Irish politician (1754–1840)

Thomas Knox, 1st Earl of Ranfurly (5 August 1754 – 26 April 1840), styled The Honourable Thomas Knox between 1781 and 1818 and known as The Viscount Northland between 1818 and 1831, was an Irish peer and politician.

==Early life==
Ranfurly was the eldest son of Thomas Knox, 1st Viscount Northland, and the Hon. Anne Vesey, daughter of John Vesey, 1st Baron Knapton. His brothers included bishops William Knox and Edmund Knox, George Knox , and Archdeacon Charles Knox. His father had been elevated to the Peerage of Ireland as Baron Welles, of Dungannon in the County of Tyrone, in 1781 and further ennobled as Viscount Northland, of Dungannon in the County of Tyrone, in 1791.

His paternal grandparents were Hester ( Echlin) Knox and Thomas Knox, MP for Dungannon who was Deputy-Governor of County Tyrone.
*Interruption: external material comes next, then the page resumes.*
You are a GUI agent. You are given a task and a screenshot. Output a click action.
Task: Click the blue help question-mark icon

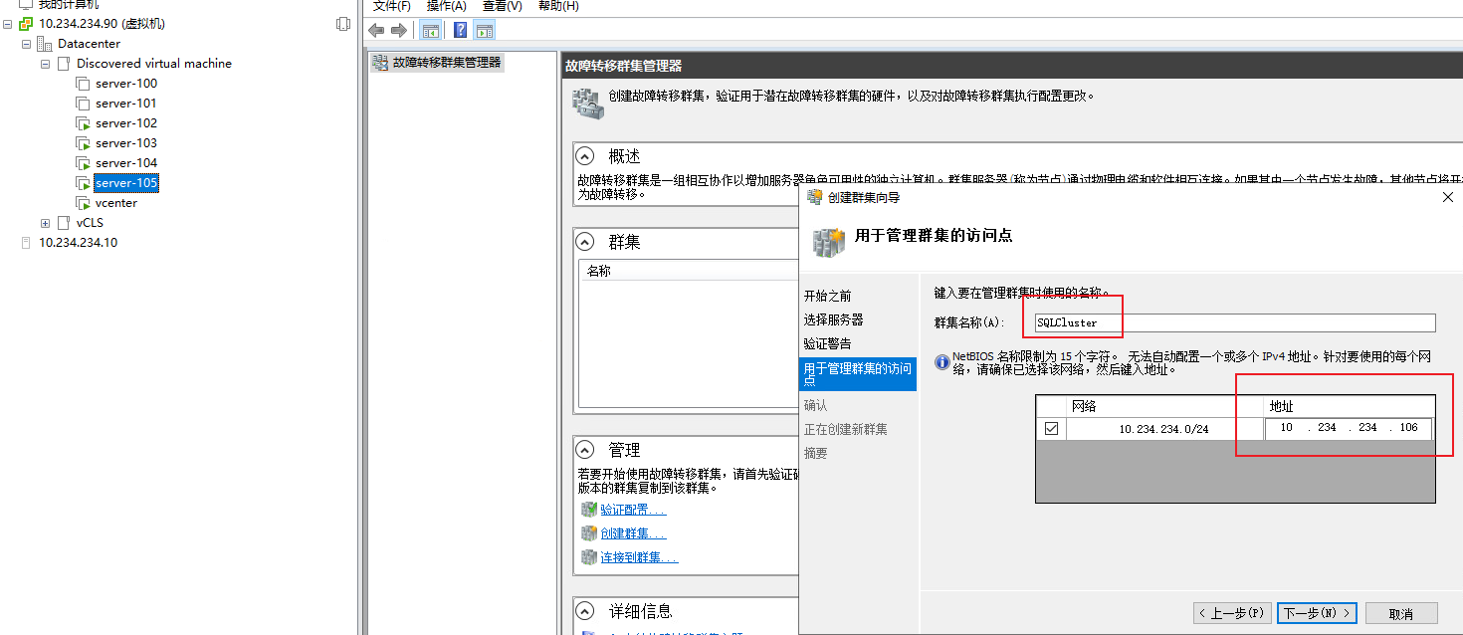460,30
His maternal grandparents were John Vesey, 1st Baron Knapton and the former Elizabeth Brownlow (daughter of William Brownlow).

==Career==
Ranfurly was elected a member of the Irish House of Commons for Carlingford in 1776, a seat he held until 1783, and then represented Dungannon between 1783 and 1790 and County Tyrone between 1790 and 1798. He was also a member of the British House of Commons for County Tyrone from 1806 to 1812.

On 18 May 1793 he was commissioned as Lieutenant-Colonel and second-in-command of the newly raised Royal Tyrone Militia. He commanded the regiment on garrison duty for a year, resigning in 1794.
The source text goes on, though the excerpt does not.